Fidelity Investments, the largest provider of 401(k) plans, is putting more stocks into its target-date retirement funds in anticipation that returns for bonds will weaken after a historic bull market.
Fidelity is increasing the allocation to equities by as much as 15 percentage points for investors under age 67 and shrinking the amount of fixed-income holdings for retirees, the Boston-based firm said today in a statement. With the change, Fidelity’s asset allocations will be more like those of its primary competitors in target-date funds.
Target-date funds, the most common default option employers offer to U.S. workers in 401(k) plans, automatically shift from investments considered risky, such as stocks, to more conservative assets like bonds as investors get older. With interest rates rising from record lows and investors including Bill Gross predicting an end to the 30-year rally in fixed income, savers run the risk of subpar returns or even losses from bonds if their allocation changes at the wrong time.
“It really does change the dynamic of buy it and put it away both for the investor and the adviser of these target-date funds,” Geoff Bobroff, a fund-industry consultant based in East Greenwich, Rhode Island, said of rising interest rates. “We’re going to see some new versions or different forms of diversification in target-date funds.”
Fidelity holds $172 billion of the more than $556 billion currently in U.S. target-date funds across the industry and the largest market share with 31 percent, according to Chicago-based researcher Morningstar Inc. (MORN) Target-date assets are expected to double to $1.1 trillion by 2017, according to Boston-based researcher Cerulli Associates.
The more-aggressive mix will bring the makeup of Fidelity’s lineup closer to that of competitors Vanguard Group Inc. and T. Rowe Price Group Inc. (TROW) The three firms dominate the target-date market, together controlling about 75 percent of assets, according to Morningstar data.
Equity allocations at Valley Forge, Pennsylvania-based Vanguard’s funds are about 90 percent for those under age 40. They decline to 50 percent at age 65 and 30 percent by age 72.
T. Rowe Price’s main target-date funds also have about 90 percent in stocks until age 40 and move to 55 percent at age 65. Thirty years after retirement, the level drops to 20 percent. The firm, which is based in Baltimore, introduced a more conservative target-date series this year that moves to an equity allocation of 42.5 percent by retirement.
Providers use different asset mixes based on investors’ ages depending on what the firms call their glide path. Fidelity manages the investments to replace about 50 percent of investors’ final salary through age 93, said Bruce Herring, group chief investment officer in the global asset allocation division.
Fidelity is changing the mix to keep a 90 percent target allocation to equities until workers get to age 48, compared with about 75 percent by that time previously. The shift will end at a low of 24 percent in stocks and about three-quarters in fixed income or cash by the time investors reach age 84. The changes will take effect on or about Jan. 1, Herring said.
The decision was based on the savings behavior of the more than 12 million participants in 401(k) accounts Fidelity manages and on the firm’s outlook for market returns, Herring said.

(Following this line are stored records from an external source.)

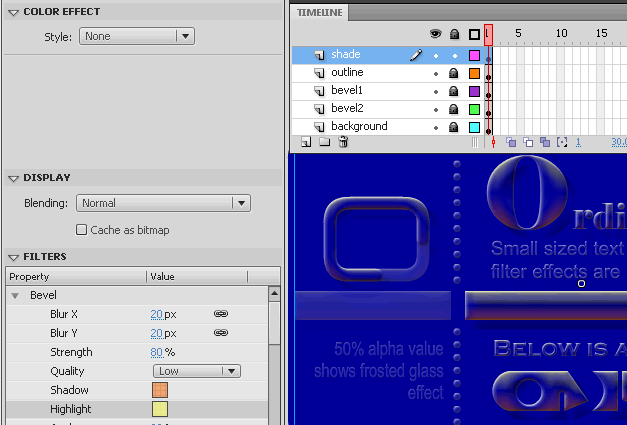Enable Cache as bitmap checkbox
Screen dimensions: 627x425
(82, 230)
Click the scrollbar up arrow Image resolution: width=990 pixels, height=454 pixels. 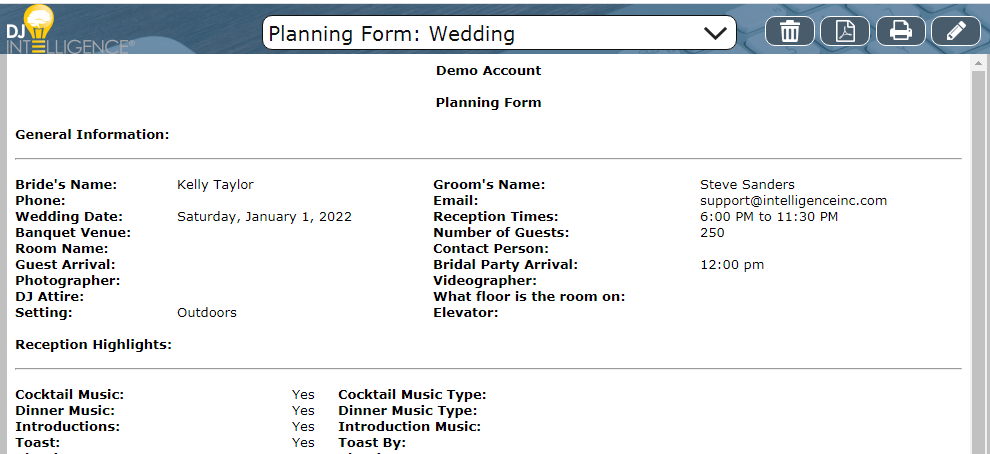coord(978,63)
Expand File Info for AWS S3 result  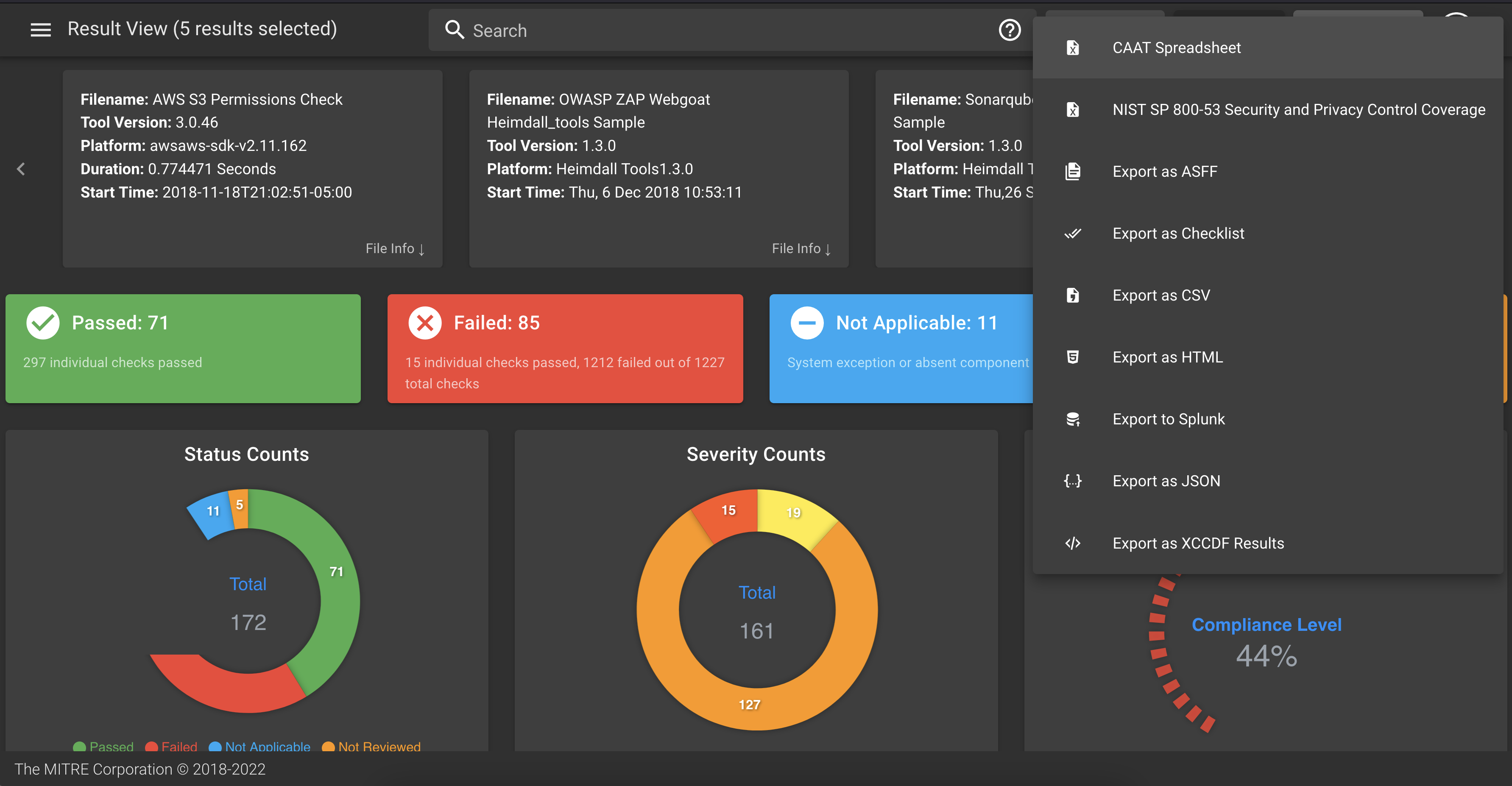395,248
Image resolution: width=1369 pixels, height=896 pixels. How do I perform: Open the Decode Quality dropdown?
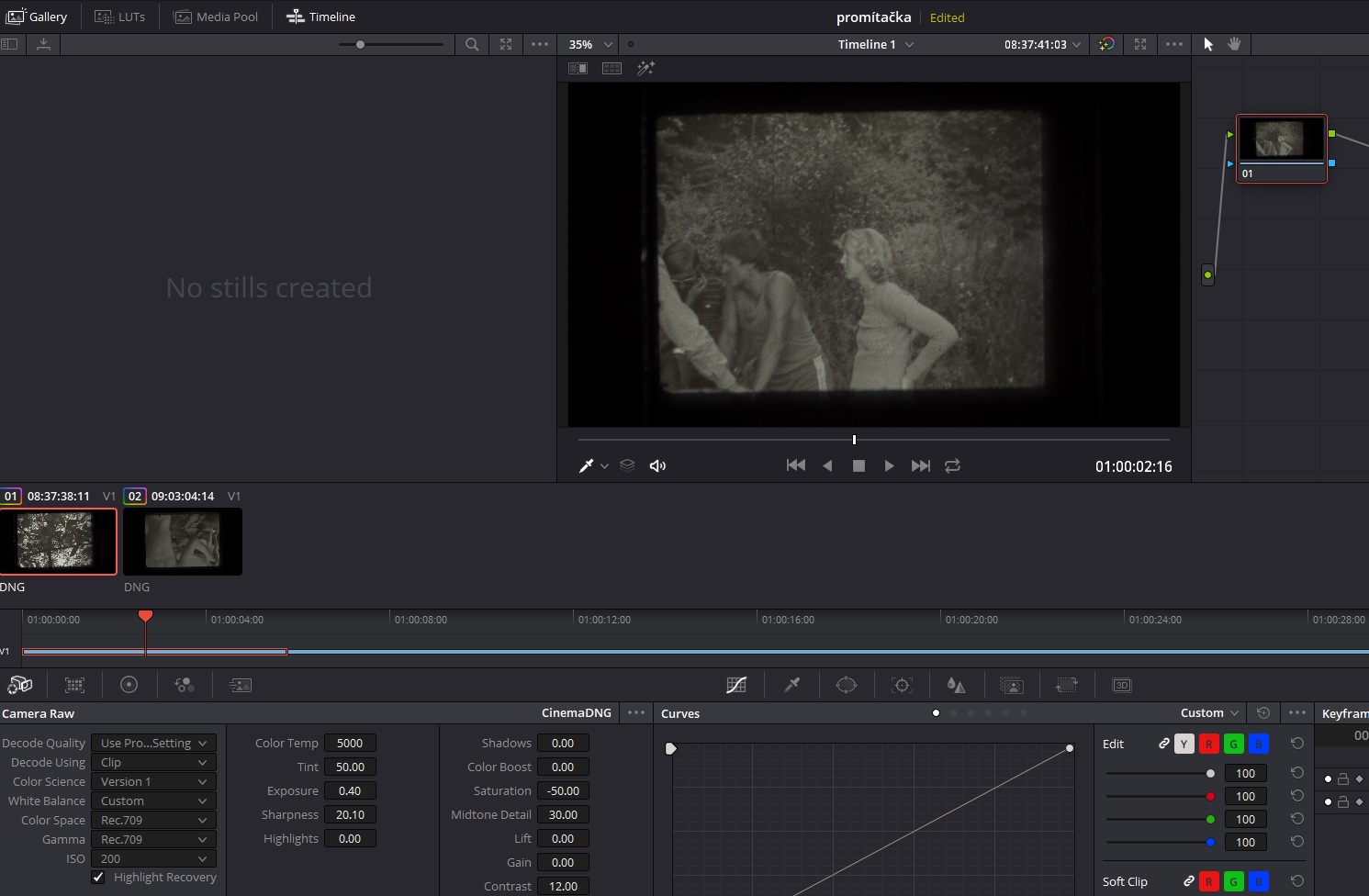153,743
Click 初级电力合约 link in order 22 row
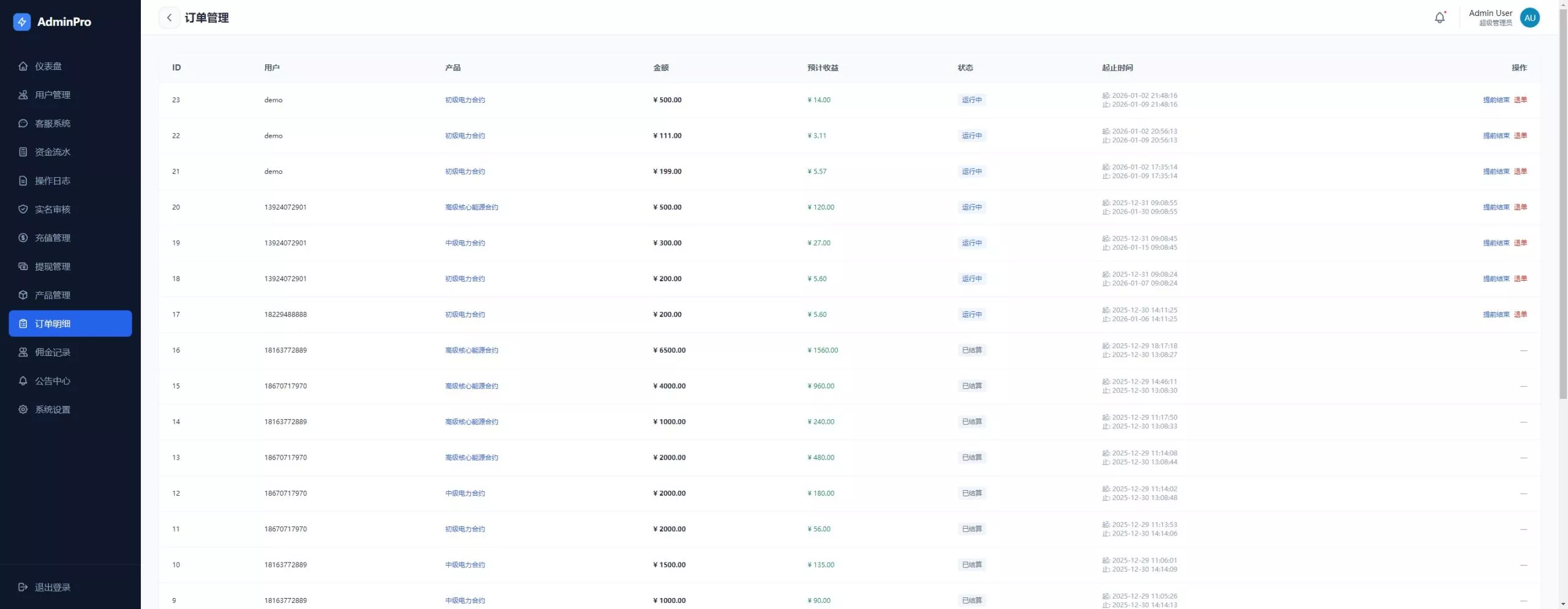The image size is (1568, 609). coord(465,136)
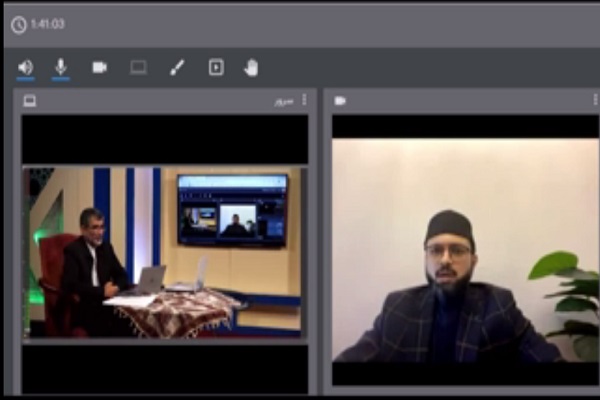
Task: Click the camera icon in right panel header
Action: tap(340, 101)
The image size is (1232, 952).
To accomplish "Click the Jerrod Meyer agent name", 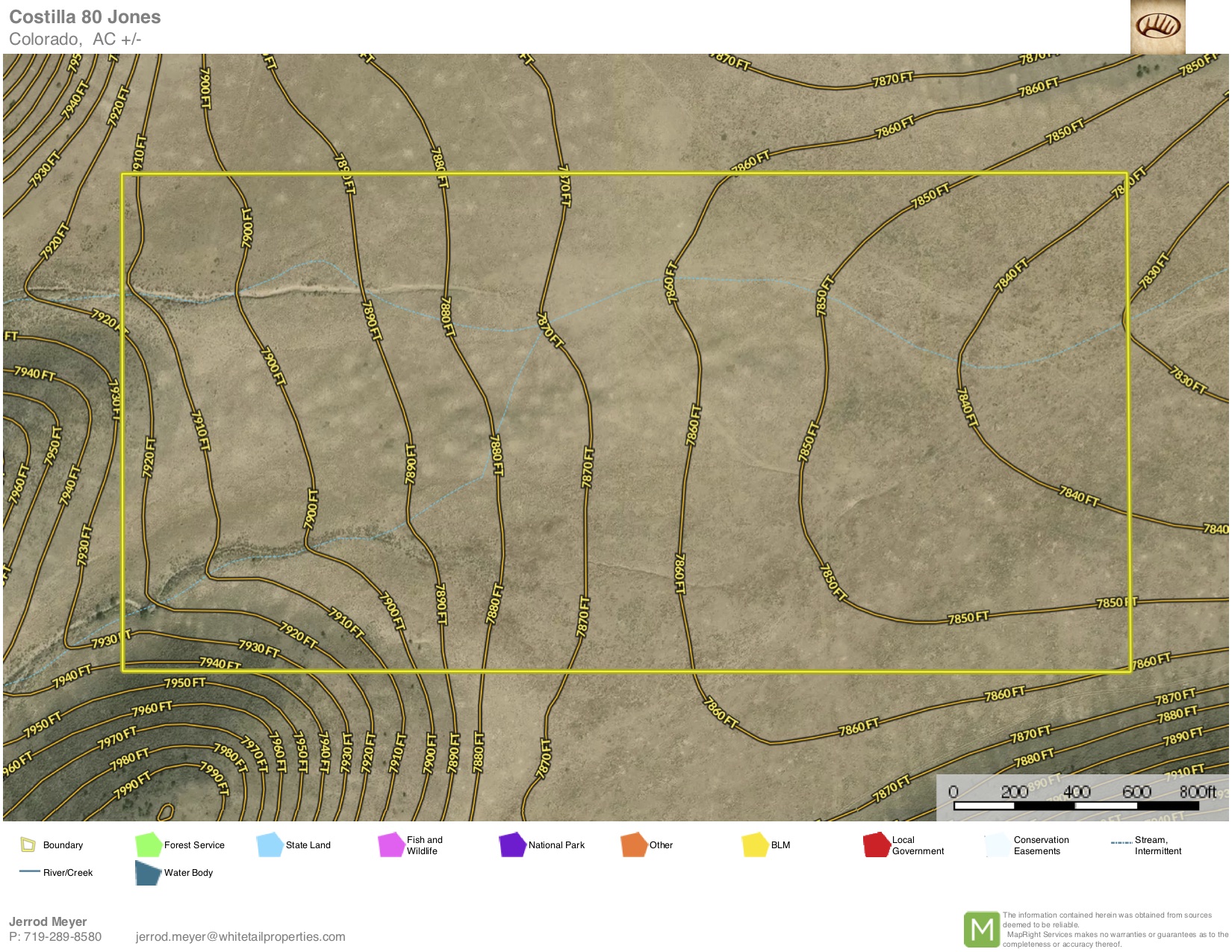I will click(48, 922).
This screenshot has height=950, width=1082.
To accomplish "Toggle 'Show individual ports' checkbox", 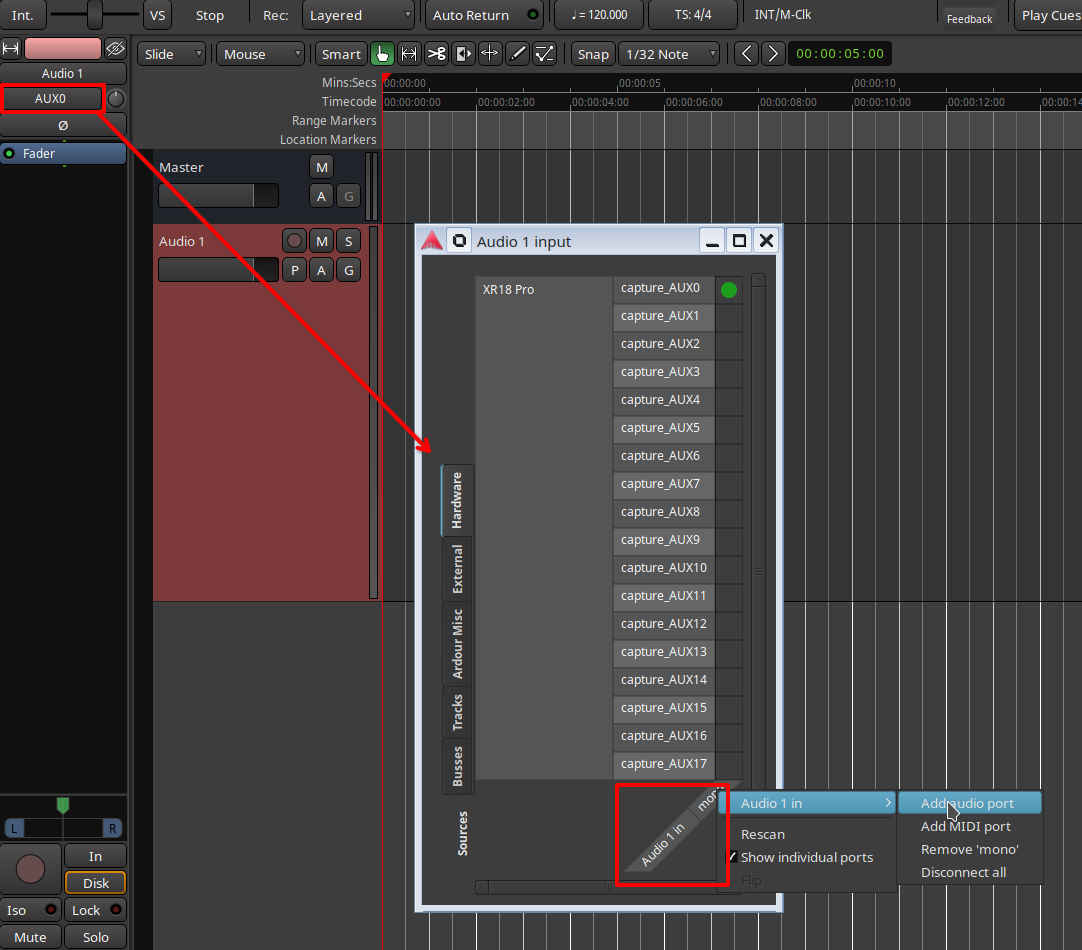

“Our expectations for bond returns are much lower than they used to be,” said Andrew Dierdorf, co-portfolio manager of Fidelity’s target-date strategies.
The prospect of lower gains from fixed income increases the importance of equities in achieving long-term goals, Dierdorf said. Returns from bonds still are likely to outpace inflation, he said.
The Fidelity Freedom 2020 Fund, a target-date product designed for those who will reach retirement age in that year, lost 0.3 percent from June through August, according to data compiled by Bloomberg. During that period, the Federal Reserve said it might reduce its monthly bond-buying purchases this year, which sent benchmark 10-Year (USGG10YR) Treasury yields to as high as 2.89 percent from as low as 1.63 percent in early May.
Target-date funds were scrutinized after the global financial crisis, when those designed for investors nearing retirement lost an average of 37 percent as U.S. stocks slumped from October 2007 to March 2009, according to Morningstar. The funds labeled 2010 had recouped losses on average by 2011, Morningstar said.
Even in the worst market declines of the last 100 years investors have been able to recover their losses within 20 years, Herring said. That’s why Fidelity decided not to lower its allocation to stocks until people came within two decades of retirement age.
“We thought de-risking people in their thirties and even early 40s was premature,” Herring said.
The target-date market has become increasingly competitive since 2006, when the U.S. government declared the funds a qualified default option for employers to use in 401(k)s. Fidelity’s market share declined to 31 percent as of August from 48 percent in 2006, according to Morningstar.